Tarea por hacer ▸ Convierte las líneas de abajo en una tabla de Markdown con dos columnas, «N.º» y «Línea». Numera cada fila y deja fuera las líneas en blanco.

Material de partida ▸
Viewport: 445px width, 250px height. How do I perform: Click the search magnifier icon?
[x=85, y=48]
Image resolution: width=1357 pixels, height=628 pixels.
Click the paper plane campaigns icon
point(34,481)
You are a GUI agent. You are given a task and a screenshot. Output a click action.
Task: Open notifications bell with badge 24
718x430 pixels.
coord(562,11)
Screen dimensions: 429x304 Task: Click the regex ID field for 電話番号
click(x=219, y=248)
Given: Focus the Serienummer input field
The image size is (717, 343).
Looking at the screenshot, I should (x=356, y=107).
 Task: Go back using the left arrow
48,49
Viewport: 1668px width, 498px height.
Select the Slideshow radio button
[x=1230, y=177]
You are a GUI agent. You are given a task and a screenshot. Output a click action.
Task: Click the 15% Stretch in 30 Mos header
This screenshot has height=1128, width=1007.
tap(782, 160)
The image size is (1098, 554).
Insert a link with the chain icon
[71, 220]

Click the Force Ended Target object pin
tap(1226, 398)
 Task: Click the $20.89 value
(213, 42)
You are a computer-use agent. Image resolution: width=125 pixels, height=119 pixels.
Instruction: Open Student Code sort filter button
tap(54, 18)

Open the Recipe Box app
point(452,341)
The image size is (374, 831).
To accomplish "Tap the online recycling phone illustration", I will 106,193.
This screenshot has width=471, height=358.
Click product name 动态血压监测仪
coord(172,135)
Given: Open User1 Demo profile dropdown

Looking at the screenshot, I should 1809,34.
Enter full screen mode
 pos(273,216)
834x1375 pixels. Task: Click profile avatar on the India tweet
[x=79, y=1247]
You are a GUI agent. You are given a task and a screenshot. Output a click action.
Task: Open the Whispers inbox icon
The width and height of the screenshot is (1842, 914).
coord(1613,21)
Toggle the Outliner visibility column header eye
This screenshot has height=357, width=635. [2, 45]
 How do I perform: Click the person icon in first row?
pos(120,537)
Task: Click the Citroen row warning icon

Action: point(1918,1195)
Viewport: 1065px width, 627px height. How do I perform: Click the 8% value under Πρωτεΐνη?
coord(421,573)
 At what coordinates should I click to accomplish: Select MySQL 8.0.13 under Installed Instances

Respuesta esperada ▸
| N.º | Línea |
|---|---|
| 1 | Viewport: 445px width, 250px height. How do I perform: Click the search magnifier icon? |
| 2 | [x=85, y=48] |
| 3 | Image resolution: width=1357 pixels, height=628 pixels. |
| 4 | Click the paper plane campaigns icon |
| 5 | point(34,481) |
| 6 | You are a GUI agent. You are given a task and a screenshot. Output a click action. |
| 7 | Task: Open notifications bell with badge 24 |
| 8 | 718x430 pixels. |
| 9 | coord(562,11) |
| 10 | Screen dimensions: 429x304 Task: Click the regex ID field for 電話番号 |
| 11 | click(x=219, y=248) |
| 12 | Given: Focus the Serienummer input field |
| 13 | The image size is (717, 343). |
| 14 | Looking at the screenshot, I should (x=356, y=107). |
| 15 |  Task: Go back using the left arrow |
| 16 | 48,49 |
| 17 | Viewport: 1668px width, 498px height. |
| 18 | Select the Slideshow radio button |
| 19 | [x=1230, y=177] |
| 20 | You are a GUI agent. You are given a task and a screenshot. Output a click action. |
| 21 | Task: Click the 15% Stretch in 30 Mos header |
| 22 | This screenshot has height=1128, width=1007. |
| 23 | tap(782, 160) |
| 24 | The image size is (1098, 554). |
| 25 | Insert a link with the chain icon |
| 26 | [71, 220] |
| 27 | Click the Force Ended Target object pin |
| 28 | tap(1226, 398) |
| 29 |  Task: Click the $20.89 value |
| 30 | (213, 42) |
| 31 | You are a computer-use agent. Image resolution: width=125 pixels, height=119 pixels. |
| 32 | Instruction: Open Student Code sort filter button |
| 33 | tap(54, 18) |
| 34 | Open the Recipe Box app |
| 35 | point(452,341) |
| 36 | The image size is (374, 831). |
| 37 | To accomplish "Tap the online recycling phone illustration", I will 106,193. |
| 38 | This screenshot has width=471, height=358. |
| 39 | Click product name 动态血压监测仪 |
| 40 | coord(172,135) |
| 41 | Given: Open User1 Demo profile dropdown |
| 42 | Looking at the screenshot, I should 1809,34. |
| 43 | Enter full screen mode |
| 44 |  pos(273,216) |
| 45 | 834x1375 pixels. Task: Click profile avatar on the India tweet |
| 46 | [x=79, y=1247] |
| 47 | You are a GUI agent. You are given a task and a screenshot. Output a click action. |
| 48 | Task: Open the Whispers inbox icon |
| 49 | The width and height of the screenshot is (1842, 914). |
| 50 | coord(1613,21) |
| 51 | Toggle the Outliner visibility column header eye |
| 52 | This screenshot has height=357, width=635. [2, 45] |
| 53 |  How do I perform: Click the person icon in first row? |
| 54 | pos(120,537) |
| 55 | Task: Click the Citroen row warning icon |
| 56 | Action: point(1918,1195) |
| 57 | Viewport: 1065px width, 627px height. How do I perform: Click the 8% value under Πρωτεΐνη? |
| 58 | coord(421,573) |
| 59 |  At what coordinates should I click to accomplish: Select MySQL 8.0.13 under Installed Instances |